Why not me?

77-year-old John Ramsey had devoted his entire life to serving the Lord.

A former pastor who served 45 years in the ministry—27 overseas with the International Mission Board and 18 stateside—Ramsey had led countless people to Christ, bridged cultural boundaries and sacrificed comforts for the sake of the gospel. Still, after retiring, he sensed his faith growing stale and felt a strong conviction to go deeper.

“I felt that I really didn’t love God as I should,” Ramsey recalled with tears. “So I began to pray about it, and while praying remembered the commandment to love your neighbor as yourself. I began to pray in more of those terms, that I would love God and love my neighbor.”

At the time, Ramsey had no idea that 10 years later the prayer would lead him to a Vietnamese immigrant, a transplant center and, ultimately, death’s door.


Cuong Manh Tran, a Southern Vietnamese naval officer and reeducation camp survivor, escaped to the U.S. in 1979.

During the seven-day voyage from Vietnam to California, Tran, a Buddhist, surrendered his life to Christ. That commitment led him to Longview, Texas, where he was baptized alongside his family and later became pastor of Mobberly Baptist Church’s small Vietnamese congregation.

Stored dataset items

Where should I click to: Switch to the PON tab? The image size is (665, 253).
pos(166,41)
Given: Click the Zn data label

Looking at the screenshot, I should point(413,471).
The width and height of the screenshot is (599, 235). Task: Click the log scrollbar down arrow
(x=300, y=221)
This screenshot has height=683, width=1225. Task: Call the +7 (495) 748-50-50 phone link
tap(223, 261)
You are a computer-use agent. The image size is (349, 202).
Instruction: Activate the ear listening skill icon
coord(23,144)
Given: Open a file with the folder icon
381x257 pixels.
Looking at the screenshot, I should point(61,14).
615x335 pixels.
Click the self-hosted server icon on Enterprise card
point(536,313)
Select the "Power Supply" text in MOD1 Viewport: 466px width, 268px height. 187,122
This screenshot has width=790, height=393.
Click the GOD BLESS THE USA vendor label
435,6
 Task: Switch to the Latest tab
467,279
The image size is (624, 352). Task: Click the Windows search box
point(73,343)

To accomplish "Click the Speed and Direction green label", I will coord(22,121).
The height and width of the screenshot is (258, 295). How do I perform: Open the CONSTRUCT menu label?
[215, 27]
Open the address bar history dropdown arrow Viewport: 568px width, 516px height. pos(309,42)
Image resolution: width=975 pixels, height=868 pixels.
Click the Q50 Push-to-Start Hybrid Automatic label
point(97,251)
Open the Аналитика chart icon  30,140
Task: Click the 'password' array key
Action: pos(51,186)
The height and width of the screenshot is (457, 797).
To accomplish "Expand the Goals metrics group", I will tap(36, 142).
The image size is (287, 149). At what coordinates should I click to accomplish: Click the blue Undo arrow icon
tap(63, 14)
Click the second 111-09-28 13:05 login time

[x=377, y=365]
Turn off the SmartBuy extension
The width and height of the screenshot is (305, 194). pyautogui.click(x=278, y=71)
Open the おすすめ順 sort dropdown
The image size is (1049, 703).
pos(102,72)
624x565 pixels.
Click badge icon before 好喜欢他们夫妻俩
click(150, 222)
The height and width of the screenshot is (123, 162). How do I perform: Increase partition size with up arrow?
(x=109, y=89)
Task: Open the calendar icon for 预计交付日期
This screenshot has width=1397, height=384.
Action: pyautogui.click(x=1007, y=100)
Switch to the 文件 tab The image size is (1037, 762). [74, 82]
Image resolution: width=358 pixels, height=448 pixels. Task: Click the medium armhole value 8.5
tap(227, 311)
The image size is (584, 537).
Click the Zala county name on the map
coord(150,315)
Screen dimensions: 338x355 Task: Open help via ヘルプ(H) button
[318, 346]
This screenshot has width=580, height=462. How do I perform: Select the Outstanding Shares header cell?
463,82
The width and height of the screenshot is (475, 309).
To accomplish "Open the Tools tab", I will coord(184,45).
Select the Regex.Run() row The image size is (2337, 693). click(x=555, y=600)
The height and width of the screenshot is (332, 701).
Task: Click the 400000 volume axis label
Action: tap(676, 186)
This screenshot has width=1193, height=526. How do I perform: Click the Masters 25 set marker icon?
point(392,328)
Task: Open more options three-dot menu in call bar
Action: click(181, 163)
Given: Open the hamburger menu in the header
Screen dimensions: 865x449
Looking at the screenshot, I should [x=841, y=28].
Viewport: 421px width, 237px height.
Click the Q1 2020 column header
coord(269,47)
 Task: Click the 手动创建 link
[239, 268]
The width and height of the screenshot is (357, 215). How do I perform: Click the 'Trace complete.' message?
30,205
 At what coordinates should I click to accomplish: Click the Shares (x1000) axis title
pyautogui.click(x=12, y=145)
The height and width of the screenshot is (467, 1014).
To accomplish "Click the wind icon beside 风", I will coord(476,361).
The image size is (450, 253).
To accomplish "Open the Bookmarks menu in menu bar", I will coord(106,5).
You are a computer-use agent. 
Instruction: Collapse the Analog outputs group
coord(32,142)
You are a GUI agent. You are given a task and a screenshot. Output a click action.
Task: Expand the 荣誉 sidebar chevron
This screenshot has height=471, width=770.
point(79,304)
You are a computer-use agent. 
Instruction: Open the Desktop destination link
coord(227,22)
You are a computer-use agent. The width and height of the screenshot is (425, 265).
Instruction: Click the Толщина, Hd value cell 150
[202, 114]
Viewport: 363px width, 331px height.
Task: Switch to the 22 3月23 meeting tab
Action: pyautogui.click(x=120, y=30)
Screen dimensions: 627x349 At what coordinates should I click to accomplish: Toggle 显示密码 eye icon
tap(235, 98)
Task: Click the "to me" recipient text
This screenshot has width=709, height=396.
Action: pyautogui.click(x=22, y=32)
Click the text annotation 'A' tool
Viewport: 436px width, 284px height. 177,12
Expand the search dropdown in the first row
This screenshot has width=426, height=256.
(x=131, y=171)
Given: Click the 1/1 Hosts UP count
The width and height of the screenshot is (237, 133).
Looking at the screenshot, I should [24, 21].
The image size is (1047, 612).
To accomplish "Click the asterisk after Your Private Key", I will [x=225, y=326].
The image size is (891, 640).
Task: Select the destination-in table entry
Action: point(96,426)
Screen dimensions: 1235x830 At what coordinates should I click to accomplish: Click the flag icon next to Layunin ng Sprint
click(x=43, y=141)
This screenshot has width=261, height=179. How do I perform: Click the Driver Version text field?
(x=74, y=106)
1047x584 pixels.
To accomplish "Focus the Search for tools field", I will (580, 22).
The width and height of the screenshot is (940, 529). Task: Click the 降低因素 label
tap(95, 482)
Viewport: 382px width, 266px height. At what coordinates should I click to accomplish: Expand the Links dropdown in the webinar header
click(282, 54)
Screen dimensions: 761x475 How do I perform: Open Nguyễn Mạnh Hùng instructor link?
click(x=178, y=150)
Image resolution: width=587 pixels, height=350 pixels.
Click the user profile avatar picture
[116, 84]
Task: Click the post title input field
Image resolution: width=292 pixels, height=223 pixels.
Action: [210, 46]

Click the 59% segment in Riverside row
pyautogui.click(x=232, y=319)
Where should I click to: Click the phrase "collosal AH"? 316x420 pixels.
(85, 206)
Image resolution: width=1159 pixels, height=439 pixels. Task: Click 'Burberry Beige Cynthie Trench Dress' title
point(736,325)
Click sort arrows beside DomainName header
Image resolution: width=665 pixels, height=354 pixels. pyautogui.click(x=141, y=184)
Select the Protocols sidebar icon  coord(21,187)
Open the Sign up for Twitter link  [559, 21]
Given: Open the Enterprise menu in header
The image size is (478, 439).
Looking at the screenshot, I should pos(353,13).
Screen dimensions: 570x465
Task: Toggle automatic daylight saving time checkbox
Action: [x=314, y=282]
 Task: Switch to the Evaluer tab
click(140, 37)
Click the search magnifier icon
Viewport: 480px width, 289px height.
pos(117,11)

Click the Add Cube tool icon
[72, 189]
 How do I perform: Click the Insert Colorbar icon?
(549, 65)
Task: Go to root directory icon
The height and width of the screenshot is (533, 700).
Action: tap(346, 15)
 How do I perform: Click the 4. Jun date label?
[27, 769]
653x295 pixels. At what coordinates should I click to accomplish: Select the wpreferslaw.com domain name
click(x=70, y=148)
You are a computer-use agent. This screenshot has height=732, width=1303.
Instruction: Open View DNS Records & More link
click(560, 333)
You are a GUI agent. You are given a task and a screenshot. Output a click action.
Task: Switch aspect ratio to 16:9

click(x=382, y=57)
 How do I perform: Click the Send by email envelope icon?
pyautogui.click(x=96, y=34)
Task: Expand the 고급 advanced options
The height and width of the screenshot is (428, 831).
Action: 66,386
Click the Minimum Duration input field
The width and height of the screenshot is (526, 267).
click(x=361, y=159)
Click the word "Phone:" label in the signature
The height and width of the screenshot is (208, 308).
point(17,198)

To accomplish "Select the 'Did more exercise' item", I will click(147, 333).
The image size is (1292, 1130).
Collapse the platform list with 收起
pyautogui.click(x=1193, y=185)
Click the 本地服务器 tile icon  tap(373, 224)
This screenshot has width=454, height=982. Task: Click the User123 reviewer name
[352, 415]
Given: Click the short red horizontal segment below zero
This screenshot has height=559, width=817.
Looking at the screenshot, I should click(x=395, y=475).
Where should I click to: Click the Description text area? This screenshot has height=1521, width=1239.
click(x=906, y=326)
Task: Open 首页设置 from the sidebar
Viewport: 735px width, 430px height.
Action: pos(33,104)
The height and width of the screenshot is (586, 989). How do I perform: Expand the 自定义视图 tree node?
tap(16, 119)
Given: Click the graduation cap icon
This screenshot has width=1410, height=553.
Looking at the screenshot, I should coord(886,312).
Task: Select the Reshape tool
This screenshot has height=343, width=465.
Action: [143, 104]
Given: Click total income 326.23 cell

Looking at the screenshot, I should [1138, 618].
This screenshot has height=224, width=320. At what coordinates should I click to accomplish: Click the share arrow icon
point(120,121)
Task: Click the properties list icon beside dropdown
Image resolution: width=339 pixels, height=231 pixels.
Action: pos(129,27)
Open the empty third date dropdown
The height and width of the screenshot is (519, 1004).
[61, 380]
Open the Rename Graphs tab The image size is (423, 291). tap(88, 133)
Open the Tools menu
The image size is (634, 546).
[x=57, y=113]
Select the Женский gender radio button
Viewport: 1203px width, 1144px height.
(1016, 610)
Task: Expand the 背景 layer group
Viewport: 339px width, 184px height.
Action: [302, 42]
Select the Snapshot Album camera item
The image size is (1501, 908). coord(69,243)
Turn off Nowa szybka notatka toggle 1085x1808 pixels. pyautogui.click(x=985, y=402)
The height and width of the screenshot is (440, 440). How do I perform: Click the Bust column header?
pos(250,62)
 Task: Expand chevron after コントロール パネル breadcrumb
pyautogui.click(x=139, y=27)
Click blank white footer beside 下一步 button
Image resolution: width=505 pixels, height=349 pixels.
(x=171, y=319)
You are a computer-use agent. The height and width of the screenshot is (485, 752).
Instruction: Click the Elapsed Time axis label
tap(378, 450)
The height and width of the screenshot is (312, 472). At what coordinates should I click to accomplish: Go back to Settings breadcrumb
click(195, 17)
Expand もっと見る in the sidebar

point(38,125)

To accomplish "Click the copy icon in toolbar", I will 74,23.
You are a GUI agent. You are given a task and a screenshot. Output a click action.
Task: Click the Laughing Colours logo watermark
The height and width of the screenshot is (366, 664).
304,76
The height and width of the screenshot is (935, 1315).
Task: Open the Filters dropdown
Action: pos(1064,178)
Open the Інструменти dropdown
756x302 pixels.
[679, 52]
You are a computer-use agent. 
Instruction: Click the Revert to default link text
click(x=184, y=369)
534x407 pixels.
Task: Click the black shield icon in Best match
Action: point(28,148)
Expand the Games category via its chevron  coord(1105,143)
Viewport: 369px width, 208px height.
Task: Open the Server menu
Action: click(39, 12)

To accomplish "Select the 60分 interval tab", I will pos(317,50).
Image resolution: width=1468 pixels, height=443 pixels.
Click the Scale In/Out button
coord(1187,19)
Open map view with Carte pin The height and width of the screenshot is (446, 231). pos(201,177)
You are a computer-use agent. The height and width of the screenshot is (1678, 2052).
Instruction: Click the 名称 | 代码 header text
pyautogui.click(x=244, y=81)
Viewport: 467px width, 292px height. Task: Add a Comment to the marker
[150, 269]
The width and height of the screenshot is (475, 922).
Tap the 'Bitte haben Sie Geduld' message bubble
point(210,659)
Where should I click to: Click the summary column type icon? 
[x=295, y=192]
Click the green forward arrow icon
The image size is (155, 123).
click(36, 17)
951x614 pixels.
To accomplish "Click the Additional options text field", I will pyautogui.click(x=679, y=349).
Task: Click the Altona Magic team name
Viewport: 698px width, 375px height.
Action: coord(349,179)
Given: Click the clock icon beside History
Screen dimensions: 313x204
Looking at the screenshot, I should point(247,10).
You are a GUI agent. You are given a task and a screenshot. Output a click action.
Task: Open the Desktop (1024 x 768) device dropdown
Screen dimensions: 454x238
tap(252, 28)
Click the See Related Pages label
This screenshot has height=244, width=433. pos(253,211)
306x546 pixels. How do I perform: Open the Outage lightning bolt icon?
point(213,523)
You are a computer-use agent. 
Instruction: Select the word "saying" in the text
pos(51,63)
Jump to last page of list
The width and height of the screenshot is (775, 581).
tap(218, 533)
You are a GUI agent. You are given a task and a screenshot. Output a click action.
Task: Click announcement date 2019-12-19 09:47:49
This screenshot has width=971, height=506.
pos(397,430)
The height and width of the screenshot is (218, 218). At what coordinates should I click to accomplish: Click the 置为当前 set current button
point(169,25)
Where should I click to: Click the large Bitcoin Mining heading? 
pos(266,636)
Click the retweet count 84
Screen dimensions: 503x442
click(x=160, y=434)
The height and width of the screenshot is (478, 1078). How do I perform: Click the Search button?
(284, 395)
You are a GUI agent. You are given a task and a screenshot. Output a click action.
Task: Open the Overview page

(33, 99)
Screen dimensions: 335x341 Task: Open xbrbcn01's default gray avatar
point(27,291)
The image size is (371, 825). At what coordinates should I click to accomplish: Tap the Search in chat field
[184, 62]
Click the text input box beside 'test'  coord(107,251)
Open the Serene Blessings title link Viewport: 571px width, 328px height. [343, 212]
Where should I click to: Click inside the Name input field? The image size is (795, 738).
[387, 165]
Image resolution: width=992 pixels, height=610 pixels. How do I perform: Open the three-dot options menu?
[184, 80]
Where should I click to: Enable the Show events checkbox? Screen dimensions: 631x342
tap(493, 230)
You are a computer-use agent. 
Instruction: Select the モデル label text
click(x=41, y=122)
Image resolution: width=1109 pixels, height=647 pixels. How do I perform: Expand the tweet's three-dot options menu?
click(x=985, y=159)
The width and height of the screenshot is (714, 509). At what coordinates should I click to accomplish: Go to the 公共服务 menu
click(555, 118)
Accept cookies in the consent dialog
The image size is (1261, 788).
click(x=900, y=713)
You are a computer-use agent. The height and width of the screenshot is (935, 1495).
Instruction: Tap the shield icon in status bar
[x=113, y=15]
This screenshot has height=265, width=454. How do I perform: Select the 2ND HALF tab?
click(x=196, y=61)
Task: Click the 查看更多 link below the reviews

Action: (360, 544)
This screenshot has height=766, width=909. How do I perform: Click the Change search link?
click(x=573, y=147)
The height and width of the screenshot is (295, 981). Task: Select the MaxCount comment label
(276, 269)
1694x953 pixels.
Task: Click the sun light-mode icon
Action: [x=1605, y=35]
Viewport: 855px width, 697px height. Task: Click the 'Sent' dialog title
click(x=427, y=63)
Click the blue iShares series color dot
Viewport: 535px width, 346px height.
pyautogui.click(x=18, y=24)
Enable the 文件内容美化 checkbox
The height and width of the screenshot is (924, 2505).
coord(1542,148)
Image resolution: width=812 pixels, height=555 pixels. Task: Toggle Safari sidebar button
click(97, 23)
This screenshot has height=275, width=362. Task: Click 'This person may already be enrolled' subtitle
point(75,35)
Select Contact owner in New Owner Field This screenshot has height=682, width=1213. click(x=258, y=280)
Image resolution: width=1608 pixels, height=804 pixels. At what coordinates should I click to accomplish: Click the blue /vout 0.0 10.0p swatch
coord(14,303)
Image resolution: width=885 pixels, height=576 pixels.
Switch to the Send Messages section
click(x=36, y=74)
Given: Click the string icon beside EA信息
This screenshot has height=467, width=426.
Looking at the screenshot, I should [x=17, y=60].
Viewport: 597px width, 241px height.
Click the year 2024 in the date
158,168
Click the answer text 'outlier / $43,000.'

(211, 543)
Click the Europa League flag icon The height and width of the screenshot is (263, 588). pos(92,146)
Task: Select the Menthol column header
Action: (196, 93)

* Task requirements
a - List every geographic place name that appears in the John Ramsey article, in the order the names first occur.
b - Carry on the John Ramsey article from its last sentence shown.

* Answer section
a - U.S., Vietnam, California, Longview, Texas

b -
Soon after taking the role of lead pastor, Tran’s kidneys began failing. For the next 30 years, he would be in and out of medical appointments, on and off medication and eventually relying on 9-hour dialysis treatments each night.

“I wanted more and more people to know the Lord, so I kept working,” Tran said. “I wanted to find the lost people and bring them back to God.”

When Ramsey met Tran in 2012, he was still pastoring but losing strength daily. By 2016, he could no longer work, and doctors placed him on a kidney transplant list.


Ramsey remembers praying for Tran during a daily devotional.

“I was praying for Brother Tran, and it was as if the Lord said, ‘What’s wrong with your kidney? You give him yours.’ And I just knew I had to do this.”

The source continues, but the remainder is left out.